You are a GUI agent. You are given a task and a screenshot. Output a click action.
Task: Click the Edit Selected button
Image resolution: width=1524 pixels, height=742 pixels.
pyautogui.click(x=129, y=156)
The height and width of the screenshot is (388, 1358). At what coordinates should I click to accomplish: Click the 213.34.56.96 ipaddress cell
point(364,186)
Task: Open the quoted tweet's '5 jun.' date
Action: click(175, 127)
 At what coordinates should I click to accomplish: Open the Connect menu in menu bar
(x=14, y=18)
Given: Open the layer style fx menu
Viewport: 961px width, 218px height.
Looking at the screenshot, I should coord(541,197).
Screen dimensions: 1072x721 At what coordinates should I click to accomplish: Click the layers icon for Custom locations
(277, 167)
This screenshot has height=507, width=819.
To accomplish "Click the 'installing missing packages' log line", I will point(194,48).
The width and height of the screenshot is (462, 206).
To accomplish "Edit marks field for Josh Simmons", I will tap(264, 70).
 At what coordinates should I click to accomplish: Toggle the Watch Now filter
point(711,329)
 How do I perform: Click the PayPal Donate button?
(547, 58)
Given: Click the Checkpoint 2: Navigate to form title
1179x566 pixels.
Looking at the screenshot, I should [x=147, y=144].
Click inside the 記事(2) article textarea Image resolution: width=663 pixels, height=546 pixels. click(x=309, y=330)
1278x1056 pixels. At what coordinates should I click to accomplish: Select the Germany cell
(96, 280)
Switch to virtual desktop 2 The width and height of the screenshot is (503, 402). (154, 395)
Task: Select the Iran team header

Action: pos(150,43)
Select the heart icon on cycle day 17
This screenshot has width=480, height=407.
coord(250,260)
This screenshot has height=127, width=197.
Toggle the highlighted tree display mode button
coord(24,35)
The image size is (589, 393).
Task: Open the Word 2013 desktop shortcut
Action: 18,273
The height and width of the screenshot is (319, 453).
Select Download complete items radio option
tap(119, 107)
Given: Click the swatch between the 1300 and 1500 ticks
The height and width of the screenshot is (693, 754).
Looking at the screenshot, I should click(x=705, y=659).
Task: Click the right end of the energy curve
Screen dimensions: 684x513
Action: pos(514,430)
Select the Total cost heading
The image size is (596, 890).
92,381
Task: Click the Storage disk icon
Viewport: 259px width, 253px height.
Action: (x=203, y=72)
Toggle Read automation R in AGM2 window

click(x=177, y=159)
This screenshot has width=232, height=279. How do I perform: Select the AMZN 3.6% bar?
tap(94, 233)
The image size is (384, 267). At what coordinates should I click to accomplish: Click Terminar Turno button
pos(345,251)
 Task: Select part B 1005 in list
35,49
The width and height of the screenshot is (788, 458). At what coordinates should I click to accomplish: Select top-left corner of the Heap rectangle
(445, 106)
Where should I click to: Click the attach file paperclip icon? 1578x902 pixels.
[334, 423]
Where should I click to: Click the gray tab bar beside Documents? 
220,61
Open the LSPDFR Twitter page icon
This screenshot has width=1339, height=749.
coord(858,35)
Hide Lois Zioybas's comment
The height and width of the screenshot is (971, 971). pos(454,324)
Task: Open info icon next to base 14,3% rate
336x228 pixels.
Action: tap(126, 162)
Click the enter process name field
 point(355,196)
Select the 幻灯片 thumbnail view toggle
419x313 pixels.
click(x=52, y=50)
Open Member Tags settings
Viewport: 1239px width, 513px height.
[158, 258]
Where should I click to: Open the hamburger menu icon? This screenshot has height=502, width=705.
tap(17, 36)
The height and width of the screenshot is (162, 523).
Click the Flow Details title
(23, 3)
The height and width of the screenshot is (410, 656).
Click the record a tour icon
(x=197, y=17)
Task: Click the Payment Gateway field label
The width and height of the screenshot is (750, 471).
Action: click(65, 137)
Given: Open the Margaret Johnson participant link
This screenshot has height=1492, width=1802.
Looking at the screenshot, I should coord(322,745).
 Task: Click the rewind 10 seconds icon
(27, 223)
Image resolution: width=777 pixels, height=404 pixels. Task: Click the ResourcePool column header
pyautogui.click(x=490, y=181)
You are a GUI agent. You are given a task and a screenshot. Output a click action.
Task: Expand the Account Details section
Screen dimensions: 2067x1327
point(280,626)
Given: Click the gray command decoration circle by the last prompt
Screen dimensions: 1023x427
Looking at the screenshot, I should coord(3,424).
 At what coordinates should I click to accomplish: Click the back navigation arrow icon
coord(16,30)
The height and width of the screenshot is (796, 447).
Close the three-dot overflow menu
-=-=-
* **Your objective**
Could you return the complete listing, word for word?

* **Solution below**
You are a GUI agent. You are given a task and a screenshot. Output a click action.
Task: Click the Edit Selected button
Image resolution: width=1524 pixels, height=742 pixels.
pyautogui.click(x=129, y=156)
The height and width of the screenshot is (388, 1358). At what coordinates should I click to accomplish: Click the 213.34.56.96 ipaddress cell
point(364,186)
Task: Open the quoted tweet's '5 jun.' date
Action: click(175, 127)
 At what coordinates should I click to accomplish: Open the Connect menu in menu bar
(x=14, y=18)
Given: Open the layer style fx menu
Viewport: 961px width, 218px height.
Looking at the screenshot, I should coord(541,197).
Screen dimensions: 1072x721 At what coordinates should I click to accomplish: Click the layers icon for Custom locations
(277, 167)
This screenshot has height=507, width=819.
To accomplish "Click the 'installing missing packages' log line", I will point(194,48).
The width and height of the screenshot is (462, 206).
To accomplish "Edit marks field for Josh Simmons", I will tap(264, 70).
 At what coordinates should I click to accomplish: Toggle the Watch Now filter
point(711,329)
 How do I perform: Click the PayPal Donate button?
(547, 58)
Given: Click the Checkpoint 2: Navigate to form title
1179x566 pixels.
Looking at the screenshot, I should [x=147, y=144].
Click inside the 記事(2) article textarea Image resolution: width=663 pixels, height=546 pixels. click(x=309, y=330)
1278x1056 pixels. At what coordinates should I click to accomplish: Select the Germany cell
(96, 280)
Switch to virtual desktop 2 The width and height of the screenshot is (503, 402). (154, 395)
Task: Select the Iran team header

Action: pos(150,43)
Select the heart icon on cycle day 17
This screenshot has width=480, height=407.
coord(250,260)
This screenshot has height=127, width=197.
Toggle the highlighted tree display mode button
coord(24,35)
The image size is (589, 393).
Task: Open the Word 2013 desktop shortcut
Action: 18,273
The height and width of the screenshot is (319, 453).
Select Download complete items radio option
tap(119, 107)
Given: Click the swatch between the 1300 and 1500 ticks
The height and width of the screenshot is (693, 754).
Looking at the screenshot, I should click(x=705, y=659).
Task: Click the right end of the energy curve
Screen dimensions: 684x513
Action: pos(514,430)
Select the Total cost heading
The image size is (596, 890).
92,381
Task: Click the Storage disk icon
Viewport: 259px width, 253px height.
Action: (x=203, y=72)
Toggle Read automation R in AGM2 window

click(x=177, y=159)
This screenshot has width=232, height=279. How do I perform: Select the AMZN 3.6% bar?
tap(94, 233)
The image size is (384, 267). At what coordinates should I click to accomplish: Click Terminar Turno button
pos(345,251)
 Task: Select part B 1005 in list
35,49
The width and height of the screenshot is (788, 458). At what coordinates should I click to accomplish: Select top-left corner of the Heap rectangle
(445, 106)
Where should I click to: Click the attach file paperclip icon? 1578x902 pixels.
[334, 423]
Where should I click to: Click the gray tab bar beside Documents? 
220,61
Open the LSPDFR Twitter page icon
This screenshot has width=1339, height=749.
coord(858,35)
Hide Lois Zioybas's comment
The height and width of the screenshot is (971, 971). pos(454,324)
Task: Open info icon next to base 14,3% rate
336x228 pixels.
Action: tap(126, 162)
Click the enter process name field
 point(355,196)
Select the 幻灯片 thumbnail view toggle
419x313 pixels.
click(x=52, y=50)
Open Member Tags settings
Viewport: 1239px width, 513px height.
[158, 258]
Where should I click to: Open the hamburger menu icon? This screenshot has height=502, width=705.
tap(17, 36)
The height and width of the screenshot is (162, 523).
Click the Flow Details title
(23, 3)
The height and width of the screenshot is (410, 656).
Click the record a tour icon
(x=197, y=17)
Task: Click the Payment Gateway field label
The width and height of the screenshot is (750, 471).
Action: click(65, 137)
Given: Open the Margaret Johnson participant link
This screenshot has height=1492, width=1802.
Looking at the screenshot, I should coord(322,745).
 Task: Click the rewind 10 seconds icon
(27, 223)
Image resolution: width=777 pixels, height=404 pixels. Task: Click the ResourcePool column header
pyautogui.click(x=490, y=181)
You are a GUI agent. You are given a task and a screenshot. Output a click action.
Task: Expand the Account Details section
Screen dimensions: 2067x1327
point(280,626)
Given: Click the gray command decoration circle by the last prompt
Screen dimensions: 1023x427
Looking at the screenshot, I should coord(3,424).
 At what coordinates should I click to accomplish: Click the back navigation arrow icon
coord(16,30)
The height and width of the screenshot is (796, 447).
Close the three-dot overflow menu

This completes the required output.